> As I don't think that the <some unspecified
order> of LET means a pure random
> order that is neither sequential from left to right nor sequential
from right
> to left, I wonder what the rationale for <unspecified order>
evaluation of LET
> is.
The rationale for <unspecified order> in LET
is that LET is
essentially a special case of procedure application,
e.g.
(LET ((a X) (b Y)) (f a b)) => ((LAMBDA (a b) (f
a b)) X Y),
and the order of evaluation of argument expressions
in a
rocedure application is unspecified as well in R5RS.
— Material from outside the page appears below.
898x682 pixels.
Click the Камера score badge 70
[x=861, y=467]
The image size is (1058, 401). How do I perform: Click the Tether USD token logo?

Now the rationale for <unspecified order> in
procedure
application is...
...not really obvious to me, either. My guess:
a) Theory people like it big time because the order
of
evaluation of argument expressions is a non-essential
feature of the model, and would have to be introduced
into the semantics artificially afterwards.
b) Implementations are free to choose the internal
representation of argument lists, and hence also the
algorithms for evaluating these expressions.
What good this actually does in practice you have
to ask
somebody else, but since <unspecified order>
is a given in
Scheme/R5RS one can better be very careful not to
rely on
some particular order because that is major portability
risk.
Anyhow, since the existing implementation do not agree
on the
order of evaluation of arguments the chance that it
will become
fully specified in R^nRS, for some n > 5, are zero.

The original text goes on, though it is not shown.